**What the task asks:** Shift every coordinate answer up by 14 on both numbers, and write out all lines again. Cover only the stretch starting with the line with "2026年1月 (546, 802)" and going on through the end of the data, with every line in that range kept and the pictures left out.

**The input:**

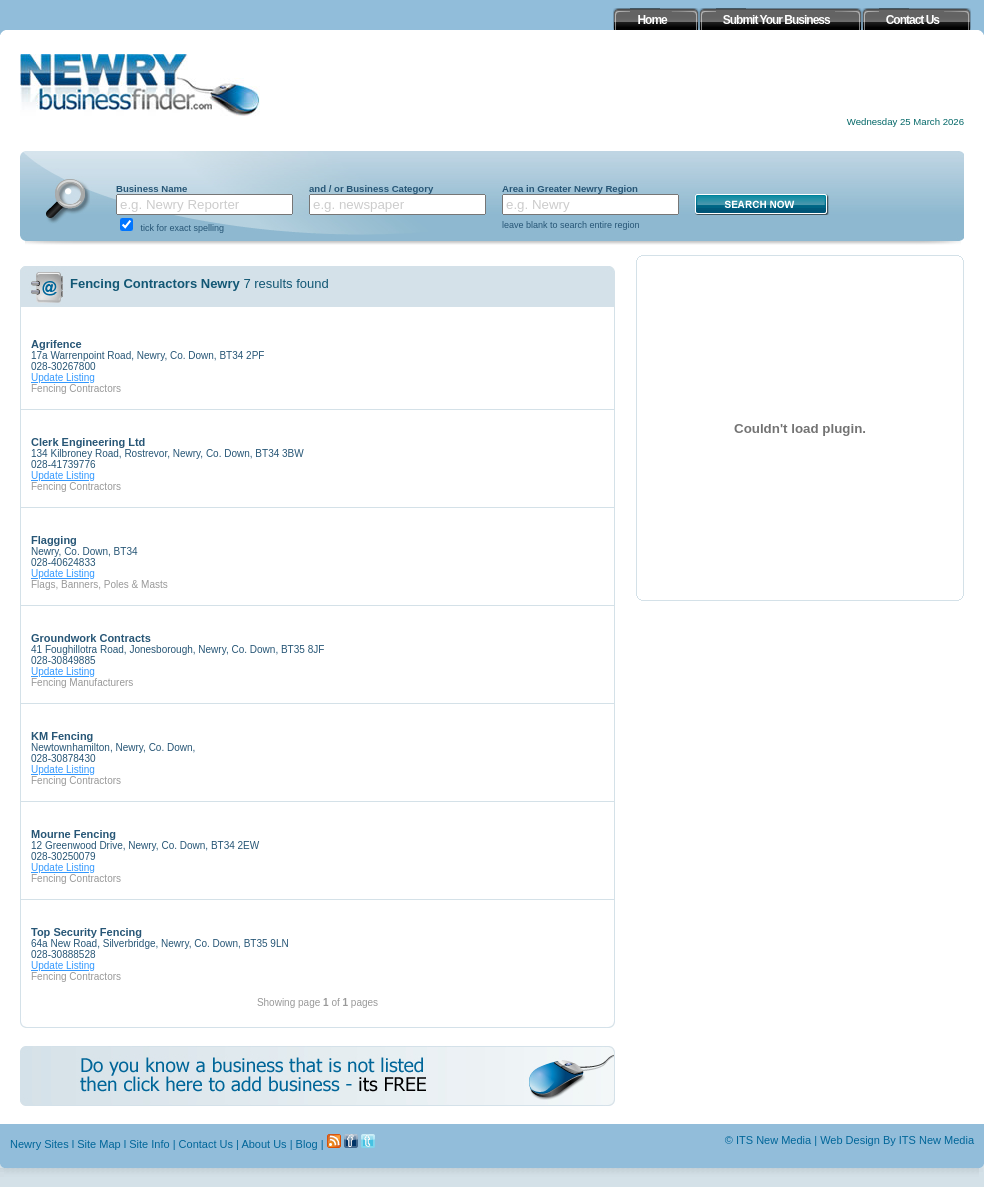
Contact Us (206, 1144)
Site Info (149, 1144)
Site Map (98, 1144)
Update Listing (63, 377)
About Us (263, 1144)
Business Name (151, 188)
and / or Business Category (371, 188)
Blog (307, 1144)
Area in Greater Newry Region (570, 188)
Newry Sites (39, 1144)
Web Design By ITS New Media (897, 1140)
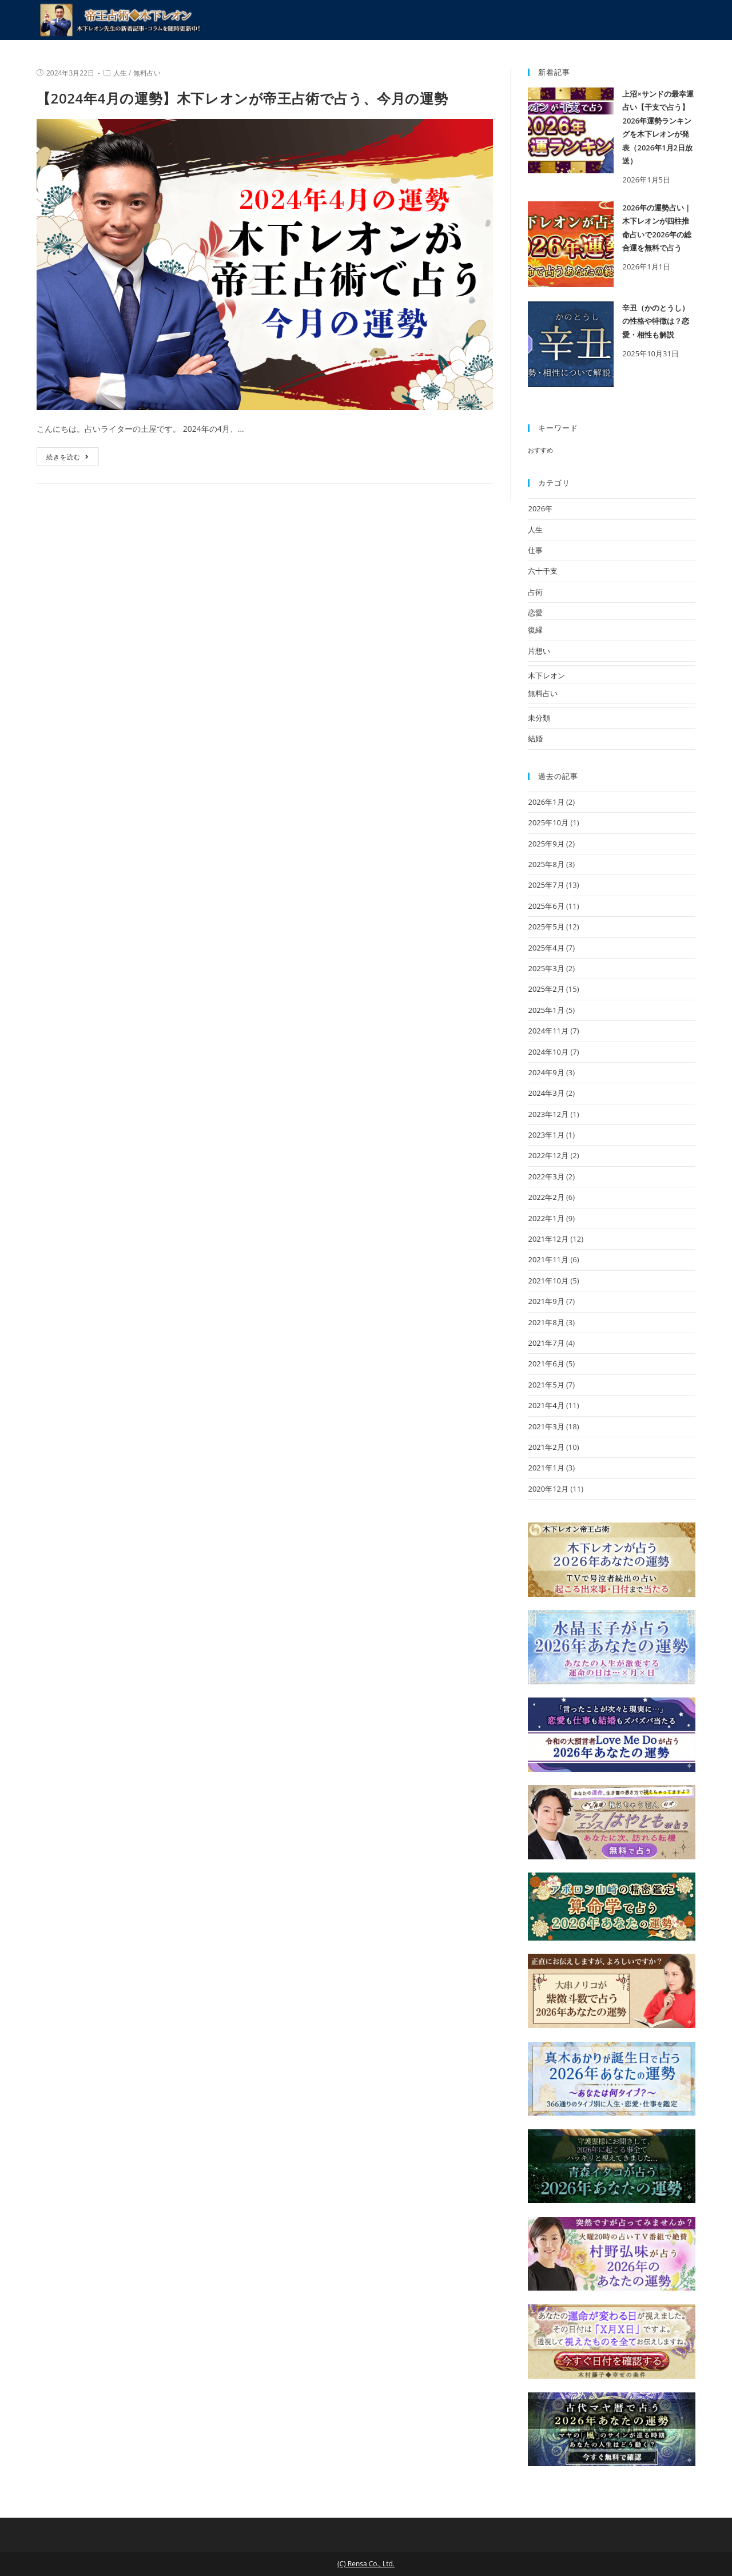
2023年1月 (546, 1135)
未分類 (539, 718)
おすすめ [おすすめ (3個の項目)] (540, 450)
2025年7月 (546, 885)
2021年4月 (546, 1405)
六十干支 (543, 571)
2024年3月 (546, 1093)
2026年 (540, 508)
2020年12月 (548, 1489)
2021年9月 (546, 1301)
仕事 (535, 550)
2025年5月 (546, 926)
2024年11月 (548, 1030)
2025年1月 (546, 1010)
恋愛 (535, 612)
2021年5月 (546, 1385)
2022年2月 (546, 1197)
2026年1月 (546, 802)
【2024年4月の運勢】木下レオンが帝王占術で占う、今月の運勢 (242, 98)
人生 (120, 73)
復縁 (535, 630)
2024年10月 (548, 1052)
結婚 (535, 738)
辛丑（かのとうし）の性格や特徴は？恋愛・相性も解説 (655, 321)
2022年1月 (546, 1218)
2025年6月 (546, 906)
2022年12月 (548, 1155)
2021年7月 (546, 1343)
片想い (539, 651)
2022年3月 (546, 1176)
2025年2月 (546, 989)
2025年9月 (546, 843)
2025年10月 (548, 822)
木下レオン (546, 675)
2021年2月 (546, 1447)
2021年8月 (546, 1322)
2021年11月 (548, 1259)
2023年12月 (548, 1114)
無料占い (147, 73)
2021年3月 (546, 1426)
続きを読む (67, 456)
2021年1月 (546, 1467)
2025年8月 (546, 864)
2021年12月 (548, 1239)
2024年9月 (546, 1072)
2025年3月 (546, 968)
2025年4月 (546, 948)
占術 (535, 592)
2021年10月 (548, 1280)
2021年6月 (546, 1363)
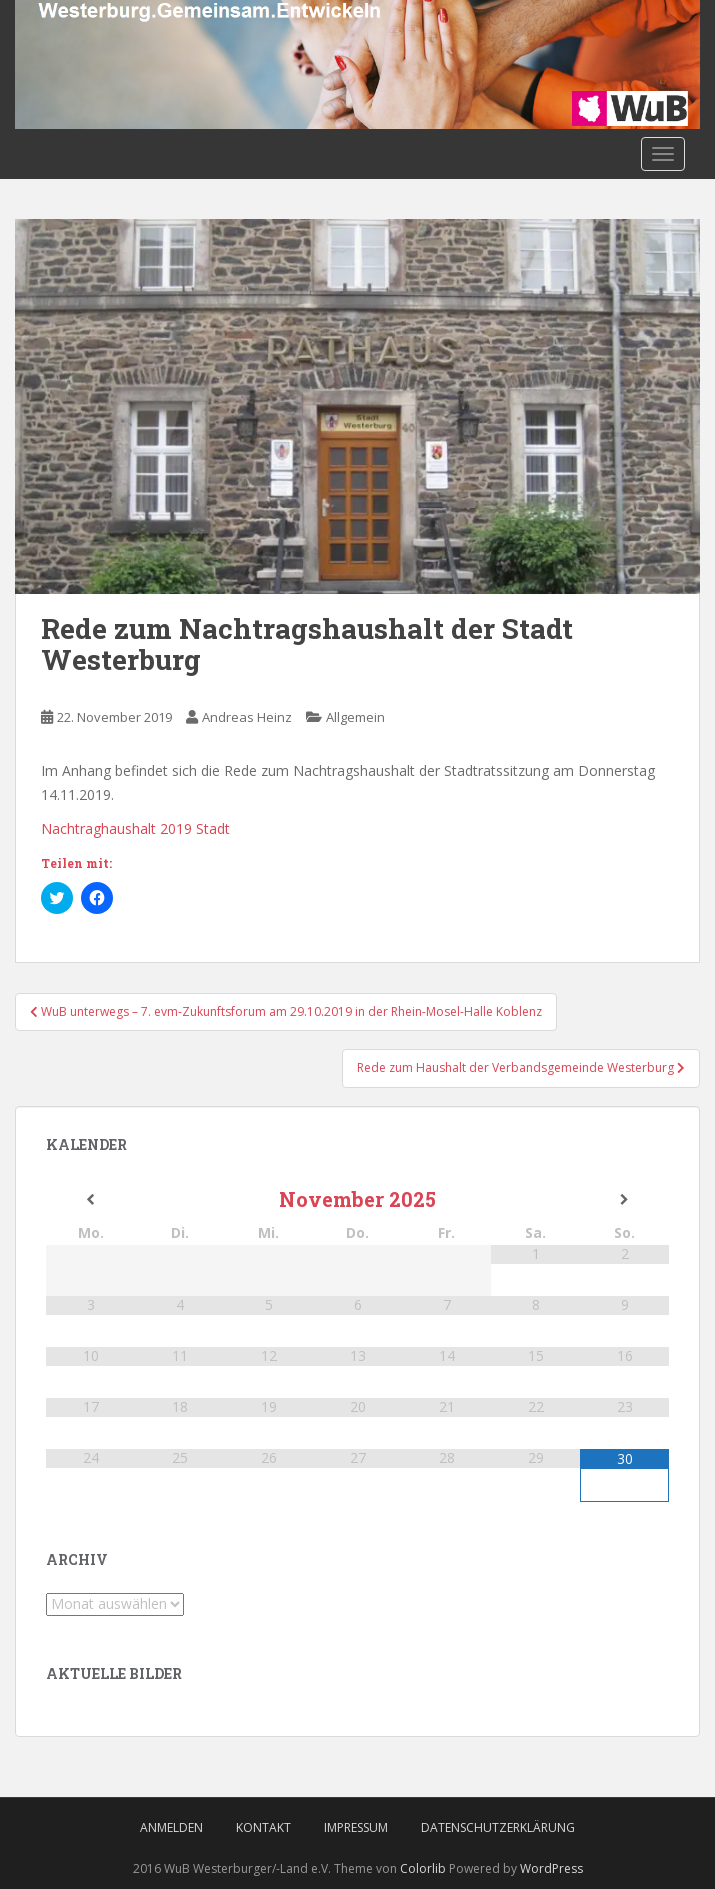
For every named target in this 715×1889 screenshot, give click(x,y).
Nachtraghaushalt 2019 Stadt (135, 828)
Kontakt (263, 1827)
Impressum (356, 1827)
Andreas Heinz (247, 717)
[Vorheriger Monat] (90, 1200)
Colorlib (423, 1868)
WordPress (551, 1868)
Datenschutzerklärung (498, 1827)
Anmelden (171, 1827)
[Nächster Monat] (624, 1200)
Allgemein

**Full response:**
2026年1月 (560, 816)
【2024年4月の運勢】木下レオンが帝王占術で占う、今月の運勢 (256, 112)
人生 (134, 87)
復縁 (549, 644)
2024年10月 (562, 1066)
結婚 (549, 752)
辛丑（かのとうし）の性格や特徴は？恋愛・相性も解説 (669, 335)
2022年1月 (560, 1232)
2025年6月 (560, 920)
2022年12月 (562, 1169)
2021年7月 (560, 1357)
片想い (553, 665)
2022年3月 (560, 1190)
2025年2月 (560, 1003)
2025年9月 (560, 857)
2025年10月 (562, 836)
木下レオン (560, 689)
2021年2月 (560, 1461)
2021年8月 (560, 1336)
2021年11月 (562, 1273)
2023年12月 (562, 1128)
無料占い (161, 87)
2021年3月 (560, 1440)
続きを読む (81, 470)
2021年1月 (560, 1481)
2025年8月 (560, 878)
2021年12月 (562, 1253)
2024年9月 (560, 1086)
2025年3月 (560, 982)
2025年4月 (560, 962)
占術 (549, 606)
2021年10月 (562, 1294)
2021年6月 (560, 1377)
For every named target in this 715×1889 screenshot, give click(x,y).
Nachtraghaushalt 2019 Stadt (149, 842)
Kontakt (277, 1841)
Impressum (370, 1841)
Andreas Heinz (261, 731)
[Vorheriger Monat] (104, 1214)
Colorlib (437, 1882)
WordPress (565, 1882)
Datenschutzerklärung (512, 1841)
Anmelden (185, 1841)
[Nächster Monat] (638, 1214)
Allgemein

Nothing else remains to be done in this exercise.